WORK TO BE COMPLETED: Return every entry exactly as written.

(Dataset entries)
/---

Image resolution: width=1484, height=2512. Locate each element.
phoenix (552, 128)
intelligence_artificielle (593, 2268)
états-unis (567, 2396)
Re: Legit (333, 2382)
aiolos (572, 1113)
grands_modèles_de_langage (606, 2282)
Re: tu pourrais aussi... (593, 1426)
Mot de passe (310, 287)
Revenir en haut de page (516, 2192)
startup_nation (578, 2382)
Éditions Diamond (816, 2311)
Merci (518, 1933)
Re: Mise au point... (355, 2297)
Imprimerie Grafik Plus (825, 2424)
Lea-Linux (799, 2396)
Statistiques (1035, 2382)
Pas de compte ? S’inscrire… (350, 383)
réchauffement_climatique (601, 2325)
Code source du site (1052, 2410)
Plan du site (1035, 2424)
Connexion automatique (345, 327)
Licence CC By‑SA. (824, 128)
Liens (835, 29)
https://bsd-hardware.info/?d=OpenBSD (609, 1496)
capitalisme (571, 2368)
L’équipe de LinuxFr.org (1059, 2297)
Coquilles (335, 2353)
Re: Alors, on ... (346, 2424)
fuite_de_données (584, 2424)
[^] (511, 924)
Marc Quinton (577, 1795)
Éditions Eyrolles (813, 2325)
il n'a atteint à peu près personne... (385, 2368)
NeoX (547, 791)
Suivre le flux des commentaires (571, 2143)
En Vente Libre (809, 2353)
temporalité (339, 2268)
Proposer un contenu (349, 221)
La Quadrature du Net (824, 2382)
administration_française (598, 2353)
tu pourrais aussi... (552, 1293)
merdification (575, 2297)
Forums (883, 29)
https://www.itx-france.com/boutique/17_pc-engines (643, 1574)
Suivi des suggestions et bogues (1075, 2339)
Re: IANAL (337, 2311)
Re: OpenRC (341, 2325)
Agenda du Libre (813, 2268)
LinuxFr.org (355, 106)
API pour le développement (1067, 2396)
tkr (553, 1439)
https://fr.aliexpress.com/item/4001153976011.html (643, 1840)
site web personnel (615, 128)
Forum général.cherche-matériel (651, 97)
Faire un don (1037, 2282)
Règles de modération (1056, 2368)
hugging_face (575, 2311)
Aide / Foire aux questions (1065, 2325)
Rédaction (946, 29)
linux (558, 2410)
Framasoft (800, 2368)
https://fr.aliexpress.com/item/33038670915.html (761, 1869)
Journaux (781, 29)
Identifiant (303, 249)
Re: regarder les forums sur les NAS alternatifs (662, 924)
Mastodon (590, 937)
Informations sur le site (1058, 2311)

\---

ANSWER SECTION:
Image resolution: width=1484, height=2512. Locate each element.
phoenix (552, 128)
intelligence_artificielle (593, 2268)
états-unis (567, 2396)
Re: Legit (333, 2382)
aiolos (572, 1113)
grands_modèles_de_langage (606, 2282)
Re: tu pourrais aussi... (593, 1426)
Mot de passe (310, 287)
Revenir en haut de page (516, 2192)
startup_nation (578, 2382)
Éditions Diamond (816, 2311)
Merci (518, 1933)
Re: Mise au point... (355, 2297)
Imprimerie Grafik Plus (825, 2424)
Lea-Linux (799, 2396)
Statistiques (1035, 2382)
Pas de compte ? S’inscrire… (350, 383)
réchauffement_climatique (601, 2325)
Code source du site (1052, 2410)
Plan du site (1035, 2424)
Connexion automatique (345, 327)
Licence CC By‑SA. (824, 128)
Liens (835, 29)
https://bsd-hardware.info/?d=OpenBSD (609, 1496)
capitalisme (571, 2368)
L’équipe de LinuxFr.org (1059, 2297)
Coquilles (335, 2353)
Re: Alors, on ... (346, 2424)
fuite_de_données (584, 2424)
[^] (511, 924)
Marc Quinton (577, 1795)
Éditions Eyrolles (813, 2325)
il n'a atteint à peu près personne... (385, 2368)
NeoX (547, 791)
Suivre le flux des commentaires (571, 2143)
En Vente Libre (809, 2353)
temporalité (339, 2268)
Proposer un contenu (349, 221)
La Quadrature du Net (824, 2382)
administration_française (598, 2353)
tu pourrais aussi... (552, 1293)
merdification (575, 2297)
Forums (883, 29)
https://www.itx-france.com/boutique/17_pc-engines (643, 1574)
Suivi des suggestions et bogues (1075, 2339)
Re: IANAL (337, 2311)
Re: OpenRC (341, 2325)
Agenda du Libre (813, 2268)
LinuxFr.org (355, 106)
API pour le développement (1067, 2396)
tkr (553, 1439)
https://fr.aliexpress.com/item/4001153976011.html (643, 1840)
site web personnel (615, 128)
Forum général.cherche-matériel (651, 97)
Faire un don (1037, 2282)
Règles de modération (1056, 2368)
hugging_face (575, 2311)
Aide / Foire aux questions (1065, 2325)
Rédaction (946, 29)
linux (558, 2410)
Framasoft (800, 2368)
https://fr.aliexpress.com/item/33038670915.html (761, 1869)
Journaux (781, 29)
Identifiant (303, 249)
Re: regarder les forums sur les NAS alternatifs (662, 924)
Mastodon (590, 937)
Informations sur le site (1058, 2311)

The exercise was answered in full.